[antlr-interest] Token parsing speed

Thu Feb 24 10:12:14 PST 2011

On Thu, Feb 24, 2011 at 3:25 AM, Richard Druce <contactdick at gmail.com> wrote:
> I have a question on the general best practice and speed between of
> using  tokens vs rules to construct parts of the grammar. Our language
> has many phrases that share words, a simplified sample being 'first'
> and 'first second'.  Would I be better off putting them in as tokens
> or rules from a speed of parsing perspective.
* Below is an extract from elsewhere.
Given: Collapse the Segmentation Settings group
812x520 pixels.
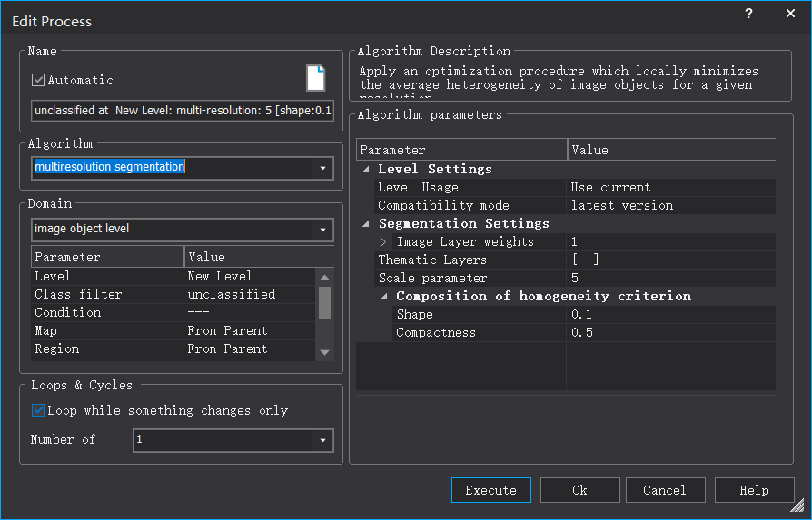Looking at the screenshot, I should pyautogui.click(x=366, y=224).
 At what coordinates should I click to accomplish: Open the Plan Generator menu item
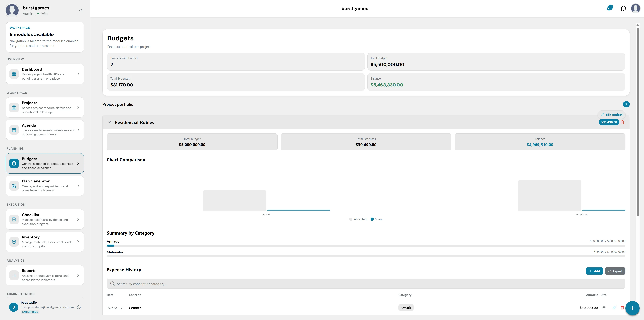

Some of my tokens also
> contain whitespace.
>
> i.e
> rule1: FIRST;
>
> rule2: FIRST WS SECOND;
>
> FIRST: 'first';
> SECOND: 'second'
>
> WS: ' ';
>
> or
>
> rule1: RULE1;
>
> rule2: RULE2;
>
> RULE1: 'first second';
>
> RULE2: 'first';
>
> Thanks,
>
> Richard

I'm no expert on language design, but this sounds like way premature
optimization to me.  Why not focus on what the language purpose is,
ensure that the grammar is effective and efficient and capturing it,
and then revisit it about speed of tokenization?  In general, ANTLR is
pretty darn speedy, and if you are doing much complex with the
language the tokenization is unlikely to be the slow part.